It has been held repeatedly that the testimony of one witness alone, if it is positive and the witness credible, is sufficient to convict even though the testimony is contradicted by the accused. ( People v. Arnold, 2 Ill.2d 92; People v. Viti, 408 Ill. 206; People v. Thompson, 406 Ill. 555.) Bartman positively identified defendant as the man who on one occasion tried to pawn the transit and on another did pawn the transit; his credibility was undoubtedly established by the determination reached by the trial court. We cannot say that the court was unjustified in finding that defendant was the man who pawned the transit.

It is argued that even if Bartman's testimony is true, the possession by the defendant of the transit is not evidence that he acquired it in the manner alleged by the prosecution. This argument is based on the fact that the transit was first offered to Bartman approximately 25 days after the burglary. The defendant contends that 25 days is not so recent or soon after the burglary as to raise any inference that he took it as alleged.

The defendant cites People v.
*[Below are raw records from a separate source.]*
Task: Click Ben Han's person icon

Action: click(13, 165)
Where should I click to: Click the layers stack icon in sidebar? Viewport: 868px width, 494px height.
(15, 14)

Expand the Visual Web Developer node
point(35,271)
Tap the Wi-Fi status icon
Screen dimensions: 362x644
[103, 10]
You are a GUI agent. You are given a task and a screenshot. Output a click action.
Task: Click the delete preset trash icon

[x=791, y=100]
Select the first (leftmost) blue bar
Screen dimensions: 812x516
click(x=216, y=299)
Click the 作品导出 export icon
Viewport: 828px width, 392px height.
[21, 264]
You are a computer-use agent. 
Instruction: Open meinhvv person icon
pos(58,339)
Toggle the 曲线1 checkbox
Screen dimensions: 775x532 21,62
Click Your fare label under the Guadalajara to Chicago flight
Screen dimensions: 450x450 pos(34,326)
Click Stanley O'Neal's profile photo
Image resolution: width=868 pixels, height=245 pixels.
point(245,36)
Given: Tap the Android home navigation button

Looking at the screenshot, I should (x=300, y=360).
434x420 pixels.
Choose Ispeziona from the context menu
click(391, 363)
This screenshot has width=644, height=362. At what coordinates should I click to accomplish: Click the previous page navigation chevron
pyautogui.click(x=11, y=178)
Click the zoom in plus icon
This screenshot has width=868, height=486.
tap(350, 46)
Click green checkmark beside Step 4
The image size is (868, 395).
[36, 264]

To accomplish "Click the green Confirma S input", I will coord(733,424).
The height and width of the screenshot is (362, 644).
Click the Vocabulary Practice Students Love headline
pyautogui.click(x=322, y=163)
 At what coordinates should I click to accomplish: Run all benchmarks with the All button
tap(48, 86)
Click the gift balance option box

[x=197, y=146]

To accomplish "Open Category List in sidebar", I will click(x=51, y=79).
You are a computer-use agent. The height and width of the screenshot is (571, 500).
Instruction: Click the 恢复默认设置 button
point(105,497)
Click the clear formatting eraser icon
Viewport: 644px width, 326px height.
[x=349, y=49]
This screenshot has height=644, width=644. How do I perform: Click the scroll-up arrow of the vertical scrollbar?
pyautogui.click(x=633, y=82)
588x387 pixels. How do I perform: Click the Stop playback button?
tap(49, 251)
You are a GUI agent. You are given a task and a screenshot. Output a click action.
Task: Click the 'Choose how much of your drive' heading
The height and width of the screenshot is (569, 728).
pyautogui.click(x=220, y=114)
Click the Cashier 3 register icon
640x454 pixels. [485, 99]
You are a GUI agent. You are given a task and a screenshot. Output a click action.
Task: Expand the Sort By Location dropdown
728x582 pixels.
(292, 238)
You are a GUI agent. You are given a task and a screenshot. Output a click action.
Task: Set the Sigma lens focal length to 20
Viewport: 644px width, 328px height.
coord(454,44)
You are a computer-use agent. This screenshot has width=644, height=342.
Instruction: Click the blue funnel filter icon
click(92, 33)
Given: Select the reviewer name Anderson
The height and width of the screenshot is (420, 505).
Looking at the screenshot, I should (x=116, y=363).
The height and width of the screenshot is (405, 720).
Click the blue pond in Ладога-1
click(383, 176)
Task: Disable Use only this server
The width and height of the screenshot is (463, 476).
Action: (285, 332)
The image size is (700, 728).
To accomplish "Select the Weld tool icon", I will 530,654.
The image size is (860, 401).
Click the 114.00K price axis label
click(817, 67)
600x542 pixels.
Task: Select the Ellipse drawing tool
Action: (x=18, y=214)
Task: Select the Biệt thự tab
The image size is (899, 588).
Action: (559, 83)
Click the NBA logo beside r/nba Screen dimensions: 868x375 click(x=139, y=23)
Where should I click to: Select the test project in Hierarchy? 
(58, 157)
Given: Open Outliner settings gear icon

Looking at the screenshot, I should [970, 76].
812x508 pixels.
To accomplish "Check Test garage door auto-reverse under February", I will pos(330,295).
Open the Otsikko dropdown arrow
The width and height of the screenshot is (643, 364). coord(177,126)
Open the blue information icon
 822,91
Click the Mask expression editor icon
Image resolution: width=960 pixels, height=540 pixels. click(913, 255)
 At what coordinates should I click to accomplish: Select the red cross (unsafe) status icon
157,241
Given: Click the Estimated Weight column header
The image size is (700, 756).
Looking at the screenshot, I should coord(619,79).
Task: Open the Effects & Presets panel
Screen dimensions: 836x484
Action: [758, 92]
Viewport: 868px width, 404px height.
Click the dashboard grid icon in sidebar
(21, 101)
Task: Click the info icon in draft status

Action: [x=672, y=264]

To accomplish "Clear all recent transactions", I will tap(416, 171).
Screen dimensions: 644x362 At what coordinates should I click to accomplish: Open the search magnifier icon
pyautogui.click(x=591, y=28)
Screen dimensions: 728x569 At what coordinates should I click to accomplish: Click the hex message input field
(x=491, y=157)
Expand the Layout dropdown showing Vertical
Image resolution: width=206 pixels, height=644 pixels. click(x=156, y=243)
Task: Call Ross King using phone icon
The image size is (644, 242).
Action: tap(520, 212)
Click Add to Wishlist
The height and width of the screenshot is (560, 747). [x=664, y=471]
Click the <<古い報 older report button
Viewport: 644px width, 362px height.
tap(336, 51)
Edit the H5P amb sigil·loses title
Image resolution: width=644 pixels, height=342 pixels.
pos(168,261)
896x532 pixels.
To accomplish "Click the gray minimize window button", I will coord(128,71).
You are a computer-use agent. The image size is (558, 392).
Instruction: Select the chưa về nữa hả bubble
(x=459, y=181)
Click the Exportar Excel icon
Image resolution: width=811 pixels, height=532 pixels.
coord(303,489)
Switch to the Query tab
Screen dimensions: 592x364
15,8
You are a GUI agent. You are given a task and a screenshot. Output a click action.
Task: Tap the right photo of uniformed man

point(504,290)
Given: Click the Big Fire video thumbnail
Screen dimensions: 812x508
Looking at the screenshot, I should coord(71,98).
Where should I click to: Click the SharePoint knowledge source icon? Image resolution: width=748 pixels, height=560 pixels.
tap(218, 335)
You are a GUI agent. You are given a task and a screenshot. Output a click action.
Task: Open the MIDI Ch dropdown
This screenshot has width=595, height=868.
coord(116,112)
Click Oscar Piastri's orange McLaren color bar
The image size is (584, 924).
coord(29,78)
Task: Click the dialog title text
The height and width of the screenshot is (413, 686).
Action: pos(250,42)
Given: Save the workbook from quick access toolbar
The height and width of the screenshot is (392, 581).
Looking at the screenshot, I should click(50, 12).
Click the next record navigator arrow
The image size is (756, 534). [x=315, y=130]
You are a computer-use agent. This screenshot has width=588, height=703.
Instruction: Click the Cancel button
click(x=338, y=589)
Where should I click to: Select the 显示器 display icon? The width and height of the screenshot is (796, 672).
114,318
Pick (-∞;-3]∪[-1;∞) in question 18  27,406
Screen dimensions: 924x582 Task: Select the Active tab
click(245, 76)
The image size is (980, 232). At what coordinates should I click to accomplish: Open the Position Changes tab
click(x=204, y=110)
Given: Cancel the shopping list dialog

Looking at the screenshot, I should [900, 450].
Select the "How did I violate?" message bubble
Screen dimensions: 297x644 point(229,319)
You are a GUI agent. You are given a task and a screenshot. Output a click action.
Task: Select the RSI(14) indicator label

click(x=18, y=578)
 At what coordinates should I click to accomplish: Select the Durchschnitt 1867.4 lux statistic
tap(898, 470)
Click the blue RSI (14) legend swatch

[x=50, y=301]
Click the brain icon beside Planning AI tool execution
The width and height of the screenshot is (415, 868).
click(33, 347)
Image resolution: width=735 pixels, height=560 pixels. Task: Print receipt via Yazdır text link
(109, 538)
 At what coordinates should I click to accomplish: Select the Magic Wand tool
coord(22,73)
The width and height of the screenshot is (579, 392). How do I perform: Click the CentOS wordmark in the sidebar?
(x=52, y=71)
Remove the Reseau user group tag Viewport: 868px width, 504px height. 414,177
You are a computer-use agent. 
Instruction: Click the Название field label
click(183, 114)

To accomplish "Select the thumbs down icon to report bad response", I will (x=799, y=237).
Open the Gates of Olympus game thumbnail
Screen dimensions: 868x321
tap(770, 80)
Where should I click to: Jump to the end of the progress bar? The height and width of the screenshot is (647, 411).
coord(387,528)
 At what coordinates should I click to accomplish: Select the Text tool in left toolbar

Bennett, 3 Ill.2d 357, as authority for the proposition that exclusive possession of stolen property 25 days after the commission of the crime is, as a matter of law, too remote in time for the rule to be invoked. In that case the court at page 364 stated: "In the latter case [ People v. Kubulis, 298 Ill. 523], for example, the instruction was objectionable if for no other reason than that the possession of the defendant as established by the evidence was some 24 or 25 days after the commission of the crime. In such case the possession of the property cannot be considered to be recent or soon after the commission of the offense." This statement in the Bennett case is dicta. The contention by Bennett in that case was that an instruction given by the court required him to assume the burden of giving a satisfactory explanation of his recent possession of the stolen property. The evidence in that case showed Bennett to be in possession of the property within 6 1/2 hours after the commission of the crime. Since the question of recency of possession was not involved, there was no reason for the court to make a thorough examination and evaluation of the question.

In People v. Malin, 372 Ill. 422, the question of recency of possession was presented. In that case approximately six weeks had elapsed from the time of the burglary until the radio, a part of the proceeds of the burglary, was found in the defendant's possession. The court at page 427 stated: "Recency of possession is ordinarily a question of fact for the jury, or for the trial court when a jury trial has been waived, although in extreme cases it may become a matter of law. In determining this question, time is an important element to be considered, but is not the only one. The circumstances and character of the goods, their salability, whether they are cumbersome or easily portable are also among the factors to be considered. No definite time can be fixed as to when, as a matter of law, possession is or is not recent. [Citations.]" The court then held the question was properly one of fact in that case.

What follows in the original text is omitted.